The French brand is preparing its low-cost electric car offensive.
The reality is that the electric car is the most immediate future of the automotive sector, although there are still barriers to its use becoming much more popular.
One of them is the price of an electric car, a very important factor that conditions its purchase, especially when compared to its combustion counterpart.
For this reason, many manufacturers are working to be the first or at least one of the first to offer an economical electric car.
Currently in Spain, the king of the low-cost electric car is undoubtedly the Dacia Spring, a small utility vehicle that makes it an ideal option for getting around big cities without any worries and for less than 20,000 euros.

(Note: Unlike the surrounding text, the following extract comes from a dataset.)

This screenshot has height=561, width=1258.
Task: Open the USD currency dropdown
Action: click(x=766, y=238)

The Chinese manufacturers that are starting to arrive in Europe are also fighting for this virtually captive market, to which we now have to add a new Citroën contender.

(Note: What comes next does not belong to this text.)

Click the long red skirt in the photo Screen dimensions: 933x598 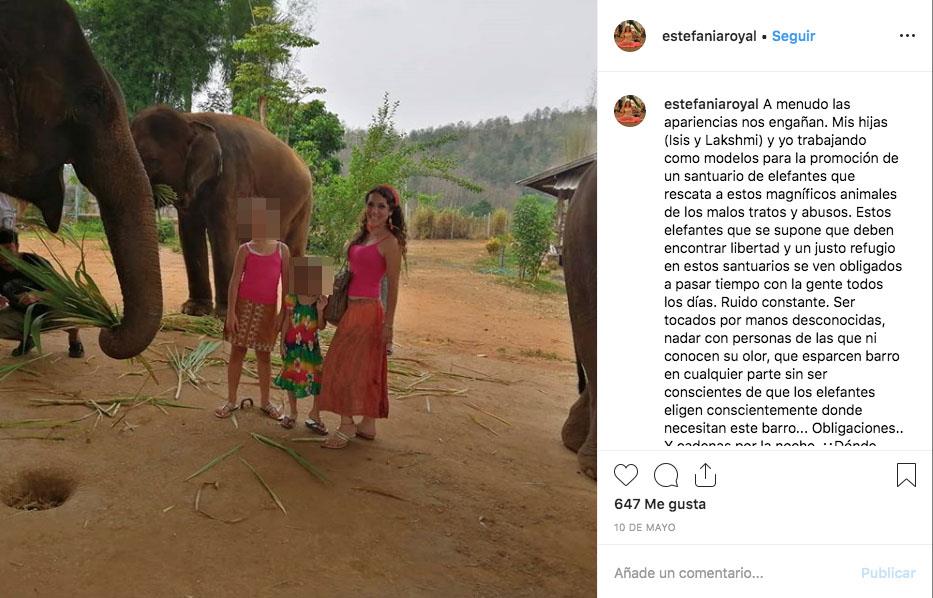point(355,360)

The Citroën ë-C3, the French carmaker’s low-cost electric car
The next generation of the Citroën C3 is set to be an all-electric car and the French carmaker’s big weapon to offer its customers a low-cost electric car.
The CEO of Stellantis, Walter Tavares, already indicated a few months ago that today it is very difficult to offer cheap electric cars, as the costs are really high and that the only viable option to reduce costs is to manufacture them in China.
And yes, you guessed it, the Renault group manufactures the Dacia Spring entirely in China and Citroën could do something similar with the future Citroën C3, which is currently manufactured in India, a country with very competitive costs.
Citroën recently unveiled the Citroën Oli prototype, which will mark the brand’s future design, and the Citroën C3 electric car is likely to be based on it for this low-cost electric car offensive aimed at launching an electric car under 20,000 euros.